About this task: Locate the string "will" in the records below. Copy every line where it occurs.

Source information:
----------------
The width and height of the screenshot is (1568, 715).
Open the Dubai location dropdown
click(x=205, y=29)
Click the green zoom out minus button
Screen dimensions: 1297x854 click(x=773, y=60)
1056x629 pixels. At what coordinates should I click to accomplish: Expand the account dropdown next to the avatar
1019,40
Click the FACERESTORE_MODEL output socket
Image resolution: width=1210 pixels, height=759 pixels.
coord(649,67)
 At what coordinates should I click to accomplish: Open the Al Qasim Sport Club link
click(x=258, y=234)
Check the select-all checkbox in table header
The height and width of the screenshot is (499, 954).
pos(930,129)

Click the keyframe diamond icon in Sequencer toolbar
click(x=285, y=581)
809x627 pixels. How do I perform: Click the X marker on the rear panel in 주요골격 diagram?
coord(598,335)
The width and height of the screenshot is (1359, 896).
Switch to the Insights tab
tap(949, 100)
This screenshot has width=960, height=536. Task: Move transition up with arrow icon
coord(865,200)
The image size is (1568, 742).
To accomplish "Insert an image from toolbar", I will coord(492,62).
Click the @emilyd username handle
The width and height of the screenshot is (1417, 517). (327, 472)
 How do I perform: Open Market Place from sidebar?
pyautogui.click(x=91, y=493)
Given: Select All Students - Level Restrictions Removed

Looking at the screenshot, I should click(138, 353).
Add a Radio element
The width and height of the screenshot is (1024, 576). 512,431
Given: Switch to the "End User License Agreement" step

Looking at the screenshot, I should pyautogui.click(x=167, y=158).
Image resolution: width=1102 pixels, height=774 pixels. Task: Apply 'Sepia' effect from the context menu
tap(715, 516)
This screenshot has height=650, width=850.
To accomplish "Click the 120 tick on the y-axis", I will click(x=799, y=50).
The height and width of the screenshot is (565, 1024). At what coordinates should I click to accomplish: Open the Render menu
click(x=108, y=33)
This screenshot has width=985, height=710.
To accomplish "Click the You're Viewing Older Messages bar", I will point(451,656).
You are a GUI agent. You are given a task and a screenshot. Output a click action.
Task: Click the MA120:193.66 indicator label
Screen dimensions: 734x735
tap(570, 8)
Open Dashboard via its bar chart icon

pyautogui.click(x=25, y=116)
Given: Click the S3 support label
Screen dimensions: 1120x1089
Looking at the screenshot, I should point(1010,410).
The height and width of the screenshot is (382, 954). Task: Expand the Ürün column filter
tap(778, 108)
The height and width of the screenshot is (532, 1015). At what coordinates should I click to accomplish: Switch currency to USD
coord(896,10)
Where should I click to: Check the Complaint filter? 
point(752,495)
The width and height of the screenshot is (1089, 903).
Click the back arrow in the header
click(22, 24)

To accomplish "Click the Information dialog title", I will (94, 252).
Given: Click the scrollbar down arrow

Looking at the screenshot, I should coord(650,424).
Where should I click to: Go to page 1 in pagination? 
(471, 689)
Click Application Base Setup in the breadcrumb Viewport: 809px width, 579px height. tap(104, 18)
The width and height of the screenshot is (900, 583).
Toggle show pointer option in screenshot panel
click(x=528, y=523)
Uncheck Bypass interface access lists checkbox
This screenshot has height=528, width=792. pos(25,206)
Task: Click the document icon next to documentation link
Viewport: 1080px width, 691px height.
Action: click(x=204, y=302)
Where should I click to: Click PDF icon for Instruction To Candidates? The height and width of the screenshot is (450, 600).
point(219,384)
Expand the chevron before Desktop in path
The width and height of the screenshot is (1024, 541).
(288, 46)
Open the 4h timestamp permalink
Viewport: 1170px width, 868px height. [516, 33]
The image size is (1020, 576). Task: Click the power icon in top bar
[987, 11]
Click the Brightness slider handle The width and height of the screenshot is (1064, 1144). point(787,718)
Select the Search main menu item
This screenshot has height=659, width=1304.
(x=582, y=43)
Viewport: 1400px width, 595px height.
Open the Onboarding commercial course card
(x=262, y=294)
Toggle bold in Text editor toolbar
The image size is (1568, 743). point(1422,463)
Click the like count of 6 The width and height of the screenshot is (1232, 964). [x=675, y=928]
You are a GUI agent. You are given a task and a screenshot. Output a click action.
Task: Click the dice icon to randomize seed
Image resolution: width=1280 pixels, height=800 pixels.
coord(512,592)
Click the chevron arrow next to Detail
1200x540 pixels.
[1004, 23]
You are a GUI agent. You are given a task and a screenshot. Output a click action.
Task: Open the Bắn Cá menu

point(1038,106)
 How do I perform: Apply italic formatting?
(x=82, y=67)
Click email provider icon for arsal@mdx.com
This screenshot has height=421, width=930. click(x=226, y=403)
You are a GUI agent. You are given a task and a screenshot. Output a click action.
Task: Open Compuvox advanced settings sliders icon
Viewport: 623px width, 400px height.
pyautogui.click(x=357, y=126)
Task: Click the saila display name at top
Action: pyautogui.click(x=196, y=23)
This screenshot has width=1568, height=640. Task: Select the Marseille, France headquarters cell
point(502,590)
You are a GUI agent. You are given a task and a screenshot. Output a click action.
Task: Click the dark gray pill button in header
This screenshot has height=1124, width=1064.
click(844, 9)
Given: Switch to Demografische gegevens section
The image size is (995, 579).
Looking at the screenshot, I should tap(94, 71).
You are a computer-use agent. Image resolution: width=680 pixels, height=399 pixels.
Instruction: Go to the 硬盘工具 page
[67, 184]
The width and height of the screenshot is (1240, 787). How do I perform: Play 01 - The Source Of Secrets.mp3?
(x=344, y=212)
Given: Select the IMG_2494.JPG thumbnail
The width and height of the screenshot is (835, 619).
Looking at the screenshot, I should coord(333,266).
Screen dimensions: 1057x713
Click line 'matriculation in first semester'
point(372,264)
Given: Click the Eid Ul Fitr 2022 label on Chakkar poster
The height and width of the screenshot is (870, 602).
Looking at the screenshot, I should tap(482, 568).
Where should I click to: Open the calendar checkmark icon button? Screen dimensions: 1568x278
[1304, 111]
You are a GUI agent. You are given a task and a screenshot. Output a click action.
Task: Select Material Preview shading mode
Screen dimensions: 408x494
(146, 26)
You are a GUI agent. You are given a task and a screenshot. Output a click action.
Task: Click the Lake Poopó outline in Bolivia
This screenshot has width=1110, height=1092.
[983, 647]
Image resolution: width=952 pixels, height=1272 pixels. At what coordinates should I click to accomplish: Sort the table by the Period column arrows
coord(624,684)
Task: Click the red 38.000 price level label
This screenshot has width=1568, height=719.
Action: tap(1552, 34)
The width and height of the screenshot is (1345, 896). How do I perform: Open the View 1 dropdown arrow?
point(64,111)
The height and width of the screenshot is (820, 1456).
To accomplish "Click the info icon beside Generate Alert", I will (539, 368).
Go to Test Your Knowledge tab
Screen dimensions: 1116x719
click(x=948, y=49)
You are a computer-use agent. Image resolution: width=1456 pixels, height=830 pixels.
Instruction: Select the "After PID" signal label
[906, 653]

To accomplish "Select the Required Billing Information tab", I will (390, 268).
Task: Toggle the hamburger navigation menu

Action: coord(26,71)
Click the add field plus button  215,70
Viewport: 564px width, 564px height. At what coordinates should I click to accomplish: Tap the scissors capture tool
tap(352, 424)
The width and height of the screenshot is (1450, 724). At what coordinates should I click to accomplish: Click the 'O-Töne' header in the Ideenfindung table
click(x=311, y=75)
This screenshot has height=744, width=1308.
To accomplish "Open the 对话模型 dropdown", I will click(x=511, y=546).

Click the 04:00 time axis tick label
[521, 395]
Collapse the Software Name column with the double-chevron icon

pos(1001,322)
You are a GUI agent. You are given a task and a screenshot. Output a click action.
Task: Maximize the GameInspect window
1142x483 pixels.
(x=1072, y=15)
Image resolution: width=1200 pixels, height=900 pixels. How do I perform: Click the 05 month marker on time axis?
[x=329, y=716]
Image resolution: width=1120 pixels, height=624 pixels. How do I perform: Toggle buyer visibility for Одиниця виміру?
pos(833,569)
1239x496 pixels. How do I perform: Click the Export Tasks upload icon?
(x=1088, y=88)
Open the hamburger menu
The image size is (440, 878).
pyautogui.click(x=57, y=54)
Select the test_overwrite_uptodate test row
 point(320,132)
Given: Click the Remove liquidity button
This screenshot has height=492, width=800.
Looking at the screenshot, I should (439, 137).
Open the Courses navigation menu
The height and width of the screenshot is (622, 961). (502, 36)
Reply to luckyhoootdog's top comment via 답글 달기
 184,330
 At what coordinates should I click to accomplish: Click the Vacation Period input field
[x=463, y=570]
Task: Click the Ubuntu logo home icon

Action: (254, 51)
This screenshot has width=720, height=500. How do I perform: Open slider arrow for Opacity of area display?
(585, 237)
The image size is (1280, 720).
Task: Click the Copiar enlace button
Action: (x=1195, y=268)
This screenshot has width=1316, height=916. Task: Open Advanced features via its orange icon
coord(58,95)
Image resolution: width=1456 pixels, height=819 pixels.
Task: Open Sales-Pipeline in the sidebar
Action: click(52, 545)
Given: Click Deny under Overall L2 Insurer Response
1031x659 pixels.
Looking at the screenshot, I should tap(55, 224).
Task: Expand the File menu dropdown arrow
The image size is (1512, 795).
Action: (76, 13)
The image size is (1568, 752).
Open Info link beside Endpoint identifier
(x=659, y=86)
----------------
Response box:
To accomplish "Insert an image from toolbar", I will coord(492,62).
To accomplish "Click the 120 tick on the y-axis", I will click(x=799, y=50).
To accomplish "Click the You're Viewing Older Messages bar", I will point(451,656).
To accomplish "Click the Information dialog title", I will (94, 252).
To accomplish "Click the info icon beside Generate Alert", I will (539, 368).
To accomplish "Select the Required Billing Information tab", I will (390, 268).
To accomplish "Open the 对话模型 dropdown", I will click(x=511, y=546).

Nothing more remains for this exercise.